> What to work on:
(A) In the hard maple thread, turn the paragraph beginning "Not sure about the species" into a short list that keeps its main facts.
(B) From the hard maple thread, reproduce word for word the part that opens with the words containing "## DKMD (Apr" and closes with "JonLanier (Apr 11, 2013)".
=== Extract to read ===
# Is This Hard Maple?



## HomeBody (Apr 11, 2013)

I found another log dump. Seems many of the small towns around here have one for yard waste. Not much here today except one or two trees. Is this hard maple? I seem to have a harder time identifying the stuff when it's on the ground vs. a live tree.:question: 
How do I find out if it's curly? A chainsaw? An axe or hatchet? How about hard maple crotches like the trunk pictured below? Are they worth getting excited about? I could also bring it home and let it spalt if it's indeed hard maple. Gary

[attachment=22912]
[attachment=22913]
[attachment=22914]

I'm not sure this last piece of wood goes with the first 3. It was nearby but looks like it could be different. ??

[attachment=22915]


----------



## dave jirgl (Apr 11, 2013)

sure looks like hard maple, if its tiger or curly the wood under the bark will be rippled . hope this helps.


----------



## Flacer22 (Apr 11, 2013)

Yup all sugar maple might be black maple but both are hard maple either way. And yes appears last photo is same tree.


----------



## DKMD (Apr 11, 2013)

Not sure about the species, but the left side of the last piece looks to have some figure... The base of large trees often show compression type curl, so those are the sections I typically scout first.  Crotches can be worthwhile, but narrower crotches seem more likely to have large bark inclusions. Even without figure, spalted maple is definitely worthwhile.


----------



## JonLanier (Apr 11, 2013)

HomeBody said:


> I found another log dump. Seems many of the small towns around here have one for yard waste. Not much here today except one or two trees. Is this hard maple? I seem to have a harder time identifying the stuff when it's on the ground vs. a live tree.:question:
> How do I find out if it's curly? A chainsaw? An axe or hatchet? How about hard maple crotches like the trunk pictured below? Are they worth getting excited about? I could also bring it home and let it spalt if it's indeed hard maple. Gary
> 
> 
> ...



Best way to find out if it is hard: Pick it up from one end, swing it at your best friends head, if he goes, 'Ow that hurt.' It's soft maple, if he falls down and wakes up hours later, it's hard maple.


----------



## davduckman2010 (Apr 11, 2013)

JonLanier said:


> HomeBody said:
> 
> 
> > I found another log dump. Seems many of the small towns around here have one for yard waste. Not much here today except one or two trees. Is this hard maple? I seem to have a harder time identifying the stuff when it's on the ground vs. a live tree.:question:
> ...



lol hell if he can pick it up its soft maple that stuff is like lead duck


----------
=== Recorded information ===
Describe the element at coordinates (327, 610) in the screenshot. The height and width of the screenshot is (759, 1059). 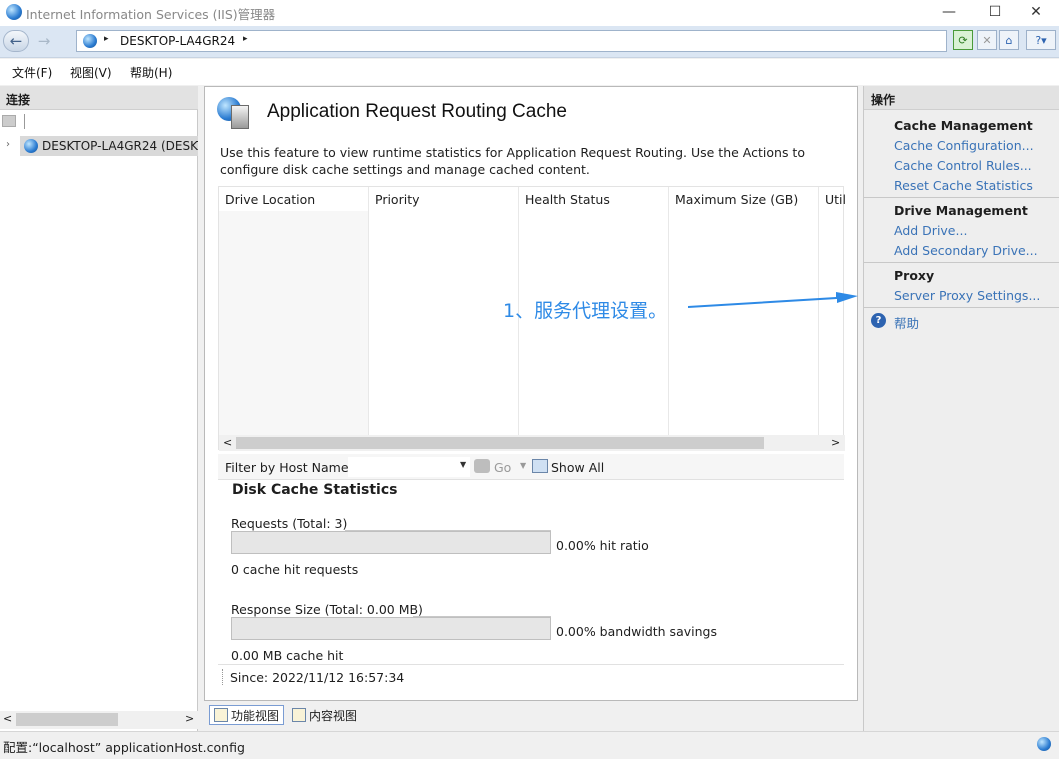
I see `response-size-label: Response Size (Total: 0.00 MB)` at that location.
===
> Task results:
(A)
- The species is uncertain, but the left side of the last piece seems to show some figure.
- The bases of large trees often show compression-type curl, so those sections are the ones usually checked first.
- Crotches can be worthwhile, though narrower crotches seem more likely to have large bark inclusions.
- Spalted maple is definitely worthwhile even without figure.

(B)
## DKMD (Apr 11, 2013)

Not sure about the species, but the left side of the last piece looks to have some figure... The base of large trees often show compression type curl, so those are the sections I typically scout first.  Crotches can be worthwhile, but narrower crotches seem more likely to have large bark inclusions. Even without figure, spalted maple is definitely worthwhile.


----------



## JonLanier (Apr 11, 2013)